🏫👫❤️Many months ago I wrote about traditions. I guess it’s hypocritical of me to have poked fun at the idea of them when, holy hell, I make them too.

For almost their entire school lives, on the last day of school, I’ve taken my children to have lunch by the fountain in Grand Army Plaza. It’s not a food destination. There are no restaurants, no tables, no food trucks. It’s just a big fountain in the middle of a particularly busy traffic circle in Brooklyn.

Every year I take the day off from work and make sandwiches to bring to the fountain and we sit in the grass and eat our food. I make sure they understand how proud their mom and I are of them and how next year will be another great year in school. Sometimes we’d walk over the to the Brooklyn Public Library’s Central Branch to pick out a few books. You know, to start off the summer right.

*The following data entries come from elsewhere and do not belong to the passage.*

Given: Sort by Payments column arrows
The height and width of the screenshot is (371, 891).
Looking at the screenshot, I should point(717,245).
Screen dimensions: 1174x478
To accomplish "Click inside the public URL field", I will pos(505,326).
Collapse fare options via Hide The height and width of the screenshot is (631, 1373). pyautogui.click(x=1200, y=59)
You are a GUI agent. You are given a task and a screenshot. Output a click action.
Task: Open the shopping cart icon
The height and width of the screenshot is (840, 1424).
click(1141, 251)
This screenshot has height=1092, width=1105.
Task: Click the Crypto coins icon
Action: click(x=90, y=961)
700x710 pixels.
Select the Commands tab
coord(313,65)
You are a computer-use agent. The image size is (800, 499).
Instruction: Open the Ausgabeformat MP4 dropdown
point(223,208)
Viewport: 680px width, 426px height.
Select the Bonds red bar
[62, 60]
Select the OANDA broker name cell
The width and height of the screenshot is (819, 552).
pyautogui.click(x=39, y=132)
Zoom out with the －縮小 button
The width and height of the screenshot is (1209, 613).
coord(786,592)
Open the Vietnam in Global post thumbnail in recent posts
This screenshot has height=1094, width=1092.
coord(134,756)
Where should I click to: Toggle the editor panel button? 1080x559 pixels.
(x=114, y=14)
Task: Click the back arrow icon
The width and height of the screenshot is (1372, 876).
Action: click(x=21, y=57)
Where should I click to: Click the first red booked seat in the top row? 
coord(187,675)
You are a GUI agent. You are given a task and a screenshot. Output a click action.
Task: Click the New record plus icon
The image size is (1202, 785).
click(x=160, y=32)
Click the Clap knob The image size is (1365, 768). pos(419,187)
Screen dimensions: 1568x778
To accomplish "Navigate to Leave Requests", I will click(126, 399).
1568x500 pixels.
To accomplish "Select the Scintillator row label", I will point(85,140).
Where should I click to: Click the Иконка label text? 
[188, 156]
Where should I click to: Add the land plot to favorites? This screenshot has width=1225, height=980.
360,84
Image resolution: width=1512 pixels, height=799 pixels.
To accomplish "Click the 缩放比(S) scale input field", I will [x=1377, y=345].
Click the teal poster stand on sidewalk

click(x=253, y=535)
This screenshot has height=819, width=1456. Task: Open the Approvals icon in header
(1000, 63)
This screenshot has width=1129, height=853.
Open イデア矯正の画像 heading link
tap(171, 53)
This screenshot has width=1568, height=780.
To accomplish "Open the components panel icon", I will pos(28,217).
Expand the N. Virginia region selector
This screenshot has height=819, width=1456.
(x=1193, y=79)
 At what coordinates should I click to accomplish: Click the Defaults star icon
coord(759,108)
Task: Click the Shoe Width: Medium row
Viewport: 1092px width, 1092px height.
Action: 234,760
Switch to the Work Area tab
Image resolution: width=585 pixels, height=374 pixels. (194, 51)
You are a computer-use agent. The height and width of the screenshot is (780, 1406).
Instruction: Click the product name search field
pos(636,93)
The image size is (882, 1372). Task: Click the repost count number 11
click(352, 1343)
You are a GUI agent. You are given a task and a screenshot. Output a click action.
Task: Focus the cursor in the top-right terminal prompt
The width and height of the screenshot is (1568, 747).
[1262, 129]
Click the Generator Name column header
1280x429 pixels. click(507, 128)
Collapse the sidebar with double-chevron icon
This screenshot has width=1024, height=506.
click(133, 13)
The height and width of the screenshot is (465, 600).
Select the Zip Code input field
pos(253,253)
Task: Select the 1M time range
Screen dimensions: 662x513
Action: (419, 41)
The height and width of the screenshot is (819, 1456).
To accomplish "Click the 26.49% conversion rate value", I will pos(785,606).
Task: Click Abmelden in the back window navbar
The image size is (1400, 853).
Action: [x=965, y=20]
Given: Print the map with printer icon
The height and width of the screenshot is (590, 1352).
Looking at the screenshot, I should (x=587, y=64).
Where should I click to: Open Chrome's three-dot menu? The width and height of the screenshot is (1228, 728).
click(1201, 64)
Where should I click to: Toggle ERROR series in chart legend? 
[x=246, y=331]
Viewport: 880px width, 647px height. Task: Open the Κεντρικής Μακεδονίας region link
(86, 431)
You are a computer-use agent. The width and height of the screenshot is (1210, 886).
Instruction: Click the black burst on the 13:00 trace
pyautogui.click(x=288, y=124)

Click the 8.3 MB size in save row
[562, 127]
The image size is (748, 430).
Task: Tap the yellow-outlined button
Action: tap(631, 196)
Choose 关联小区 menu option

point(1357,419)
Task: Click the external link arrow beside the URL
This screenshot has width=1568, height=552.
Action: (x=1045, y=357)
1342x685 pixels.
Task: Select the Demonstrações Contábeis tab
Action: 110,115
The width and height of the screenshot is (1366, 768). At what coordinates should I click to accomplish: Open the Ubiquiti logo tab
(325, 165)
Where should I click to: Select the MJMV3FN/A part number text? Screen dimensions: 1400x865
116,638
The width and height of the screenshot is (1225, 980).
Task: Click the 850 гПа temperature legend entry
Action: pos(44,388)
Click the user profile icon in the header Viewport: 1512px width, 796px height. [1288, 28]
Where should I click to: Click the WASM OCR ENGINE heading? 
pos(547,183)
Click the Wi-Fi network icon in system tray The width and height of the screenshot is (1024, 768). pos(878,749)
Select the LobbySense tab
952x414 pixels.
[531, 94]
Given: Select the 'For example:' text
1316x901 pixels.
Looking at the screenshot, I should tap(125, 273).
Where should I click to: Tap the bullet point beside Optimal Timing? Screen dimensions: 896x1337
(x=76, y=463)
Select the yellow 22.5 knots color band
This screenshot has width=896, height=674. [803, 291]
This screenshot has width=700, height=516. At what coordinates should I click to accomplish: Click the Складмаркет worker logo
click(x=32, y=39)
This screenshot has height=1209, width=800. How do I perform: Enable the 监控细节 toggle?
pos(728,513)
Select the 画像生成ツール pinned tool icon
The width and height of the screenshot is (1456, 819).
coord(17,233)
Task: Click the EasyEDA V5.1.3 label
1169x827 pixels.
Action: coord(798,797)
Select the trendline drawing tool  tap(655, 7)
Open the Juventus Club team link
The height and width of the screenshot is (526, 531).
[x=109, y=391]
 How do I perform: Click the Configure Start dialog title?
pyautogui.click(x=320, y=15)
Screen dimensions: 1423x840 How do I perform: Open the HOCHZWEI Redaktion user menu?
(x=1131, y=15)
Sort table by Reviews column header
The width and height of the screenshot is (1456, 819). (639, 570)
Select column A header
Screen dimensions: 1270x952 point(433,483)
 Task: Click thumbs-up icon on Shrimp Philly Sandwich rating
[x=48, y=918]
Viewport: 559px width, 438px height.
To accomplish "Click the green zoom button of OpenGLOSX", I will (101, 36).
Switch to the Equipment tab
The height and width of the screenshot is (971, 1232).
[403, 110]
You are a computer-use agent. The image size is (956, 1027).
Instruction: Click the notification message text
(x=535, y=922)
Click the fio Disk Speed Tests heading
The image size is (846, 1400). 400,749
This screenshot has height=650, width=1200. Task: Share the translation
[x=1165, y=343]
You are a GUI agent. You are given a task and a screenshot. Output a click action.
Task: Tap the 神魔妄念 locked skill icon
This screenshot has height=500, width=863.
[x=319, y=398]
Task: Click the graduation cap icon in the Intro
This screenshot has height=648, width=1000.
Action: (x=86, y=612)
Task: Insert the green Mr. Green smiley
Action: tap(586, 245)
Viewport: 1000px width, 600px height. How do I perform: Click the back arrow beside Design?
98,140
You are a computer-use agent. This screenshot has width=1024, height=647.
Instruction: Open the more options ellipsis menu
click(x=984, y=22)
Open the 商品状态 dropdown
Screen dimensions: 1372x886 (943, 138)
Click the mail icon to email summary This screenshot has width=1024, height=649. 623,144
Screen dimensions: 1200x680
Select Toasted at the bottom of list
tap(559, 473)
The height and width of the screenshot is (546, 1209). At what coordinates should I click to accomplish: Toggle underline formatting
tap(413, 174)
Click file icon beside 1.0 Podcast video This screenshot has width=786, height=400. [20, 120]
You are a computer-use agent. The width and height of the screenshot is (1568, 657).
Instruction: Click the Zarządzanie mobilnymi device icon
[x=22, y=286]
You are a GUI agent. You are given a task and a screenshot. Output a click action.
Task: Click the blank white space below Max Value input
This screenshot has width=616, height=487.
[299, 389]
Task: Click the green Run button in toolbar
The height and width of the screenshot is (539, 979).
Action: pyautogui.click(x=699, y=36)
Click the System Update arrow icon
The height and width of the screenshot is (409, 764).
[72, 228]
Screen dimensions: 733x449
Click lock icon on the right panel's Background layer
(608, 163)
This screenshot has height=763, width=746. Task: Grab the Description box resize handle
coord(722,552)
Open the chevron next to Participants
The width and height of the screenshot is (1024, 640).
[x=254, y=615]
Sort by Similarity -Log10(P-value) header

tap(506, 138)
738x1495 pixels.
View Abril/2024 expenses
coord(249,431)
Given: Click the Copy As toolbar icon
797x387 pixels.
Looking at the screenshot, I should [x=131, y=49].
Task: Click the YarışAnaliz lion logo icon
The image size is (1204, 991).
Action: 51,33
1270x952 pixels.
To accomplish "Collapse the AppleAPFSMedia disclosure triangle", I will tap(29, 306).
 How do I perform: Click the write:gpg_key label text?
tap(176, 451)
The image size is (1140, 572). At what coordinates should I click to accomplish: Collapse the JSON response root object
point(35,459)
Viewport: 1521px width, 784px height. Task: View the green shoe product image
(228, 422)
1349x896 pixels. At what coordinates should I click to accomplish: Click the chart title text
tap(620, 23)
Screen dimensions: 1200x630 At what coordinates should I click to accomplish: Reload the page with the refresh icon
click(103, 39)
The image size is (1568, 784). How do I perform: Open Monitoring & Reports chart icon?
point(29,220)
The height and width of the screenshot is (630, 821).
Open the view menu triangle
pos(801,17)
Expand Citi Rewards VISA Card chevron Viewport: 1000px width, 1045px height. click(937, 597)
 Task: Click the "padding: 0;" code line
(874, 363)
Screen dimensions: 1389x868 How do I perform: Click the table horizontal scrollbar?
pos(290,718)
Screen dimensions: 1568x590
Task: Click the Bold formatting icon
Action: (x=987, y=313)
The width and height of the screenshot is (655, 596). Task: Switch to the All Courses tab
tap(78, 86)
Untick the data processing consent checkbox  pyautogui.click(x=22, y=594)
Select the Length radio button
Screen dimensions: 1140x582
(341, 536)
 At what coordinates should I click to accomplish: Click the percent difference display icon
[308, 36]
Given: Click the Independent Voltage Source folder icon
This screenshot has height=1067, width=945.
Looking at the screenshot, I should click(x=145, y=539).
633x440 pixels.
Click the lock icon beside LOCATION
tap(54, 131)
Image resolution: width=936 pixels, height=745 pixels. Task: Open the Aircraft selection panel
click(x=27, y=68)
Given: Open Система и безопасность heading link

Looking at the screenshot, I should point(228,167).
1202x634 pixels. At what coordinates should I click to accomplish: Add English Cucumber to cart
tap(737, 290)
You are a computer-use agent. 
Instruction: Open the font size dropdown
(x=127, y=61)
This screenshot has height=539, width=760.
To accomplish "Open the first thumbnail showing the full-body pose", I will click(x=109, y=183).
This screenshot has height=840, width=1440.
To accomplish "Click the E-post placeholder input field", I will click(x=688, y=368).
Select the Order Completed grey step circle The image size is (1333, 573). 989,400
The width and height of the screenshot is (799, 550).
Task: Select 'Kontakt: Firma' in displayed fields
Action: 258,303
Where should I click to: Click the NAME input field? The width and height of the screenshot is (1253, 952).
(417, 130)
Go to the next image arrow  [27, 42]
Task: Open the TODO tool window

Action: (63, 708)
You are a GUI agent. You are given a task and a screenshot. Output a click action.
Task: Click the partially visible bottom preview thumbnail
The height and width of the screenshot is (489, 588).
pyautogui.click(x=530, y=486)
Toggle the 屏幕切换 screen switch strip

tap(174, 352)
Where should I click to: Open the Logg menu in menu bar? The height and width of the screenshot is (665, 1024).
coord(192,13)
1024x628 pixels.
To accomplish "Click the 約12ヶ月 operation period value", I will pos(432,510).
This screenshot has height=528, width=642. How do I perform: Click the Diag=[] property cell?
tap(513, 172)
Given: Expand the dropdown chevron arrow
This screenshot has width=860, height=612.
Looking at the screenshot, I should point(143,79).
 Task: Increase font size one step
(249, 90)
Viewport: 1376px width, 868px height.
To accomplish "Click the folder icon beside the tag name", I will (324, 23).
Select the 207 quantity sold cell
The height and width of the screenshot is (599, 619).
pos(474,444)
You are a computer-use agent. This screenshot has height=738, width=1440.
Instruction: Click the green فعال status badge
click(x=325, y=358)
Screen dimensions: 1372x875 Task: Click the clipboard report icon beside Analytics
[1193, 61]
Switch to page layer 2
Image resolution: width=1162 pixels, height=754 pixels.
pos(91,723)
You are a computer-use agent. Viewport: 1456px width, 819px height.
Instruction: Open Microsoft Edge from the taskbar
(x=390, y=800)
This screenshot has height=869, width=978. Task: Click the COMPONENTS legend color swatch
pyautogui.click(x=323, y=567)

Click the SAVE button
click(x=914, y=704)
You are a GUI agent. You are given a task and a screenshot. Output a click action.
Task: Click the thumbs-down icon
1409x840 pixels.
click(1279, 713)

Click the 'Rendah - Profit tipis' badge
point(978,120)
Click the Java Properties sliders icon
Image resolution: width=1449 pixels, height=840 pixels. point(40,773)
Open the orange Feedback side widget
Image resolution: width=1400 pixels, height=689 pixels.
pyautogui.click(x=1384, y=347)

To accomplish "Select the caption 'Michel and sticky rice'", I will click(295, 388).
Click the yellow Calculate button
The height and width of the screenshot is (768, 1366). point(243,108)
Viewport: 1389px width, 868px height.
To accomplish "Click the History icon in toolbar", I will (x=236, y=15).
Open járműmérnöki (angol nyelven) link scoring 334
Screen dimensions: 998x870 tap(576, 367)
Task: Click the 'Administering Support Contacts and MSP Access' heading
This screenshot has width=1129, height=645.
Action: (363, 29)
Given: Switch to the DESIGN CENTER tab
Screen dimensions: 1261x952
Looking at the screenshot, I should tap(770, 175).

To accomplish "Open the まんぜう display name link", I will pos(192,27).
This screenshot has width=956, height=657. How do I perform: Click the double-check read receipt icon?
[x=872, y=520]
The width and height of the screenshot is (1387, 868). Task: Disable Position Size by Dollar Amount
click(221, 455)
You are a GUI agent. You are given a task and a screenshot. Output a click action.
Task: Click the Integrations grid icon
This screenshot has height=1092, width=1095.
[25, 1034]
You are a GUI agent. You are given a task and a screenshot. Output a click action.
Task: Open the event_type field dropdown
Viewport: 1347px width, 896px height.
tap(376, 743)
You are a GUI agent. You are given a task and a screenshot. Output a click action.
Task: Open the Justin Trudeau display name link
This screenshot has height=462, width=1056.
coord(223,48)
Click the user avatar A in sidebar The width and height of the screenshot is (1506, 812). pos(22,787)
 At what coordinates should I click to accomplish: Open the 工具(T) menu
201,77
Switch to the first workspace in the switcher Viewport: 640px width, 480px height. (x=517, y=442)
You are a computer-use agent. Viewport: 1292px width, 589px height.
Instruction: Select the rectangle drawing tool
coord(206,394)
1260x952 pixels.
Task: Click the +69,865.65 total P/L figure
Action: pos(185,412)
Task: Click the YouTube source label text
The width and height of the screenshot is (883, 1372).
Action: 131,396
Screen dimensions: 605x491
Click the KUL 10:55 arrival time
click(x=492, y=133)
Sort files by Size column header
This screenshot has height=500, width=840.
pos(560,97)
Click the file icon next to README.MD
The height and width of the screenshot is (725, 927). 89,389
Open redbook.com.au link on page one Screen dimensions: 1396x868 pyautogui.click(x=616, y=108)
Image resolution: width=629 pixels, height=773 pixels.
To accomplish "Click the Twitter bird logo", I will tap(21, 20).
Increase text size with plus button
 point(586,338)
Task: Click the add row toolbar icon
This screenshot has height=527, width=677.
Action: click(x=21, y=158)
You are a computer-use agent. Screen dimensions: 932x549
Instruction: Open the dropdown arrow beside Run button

This year, however, was different. This year was the last last-day-of-school-lunch while my daughter is still a NYC student. Next June (that is, June 2020), she will have graduated from NYC’s public school system and be headed off to who knows where. So, while I expect us to still have that lunch next year, today was a marker.

I have savored every minute of those lunches. That includes every car honk, every spray from the fountain, every book from the library. Every single last-day-of-school-lunch they ate with me. I ate it all up. And I’ll always be grateful.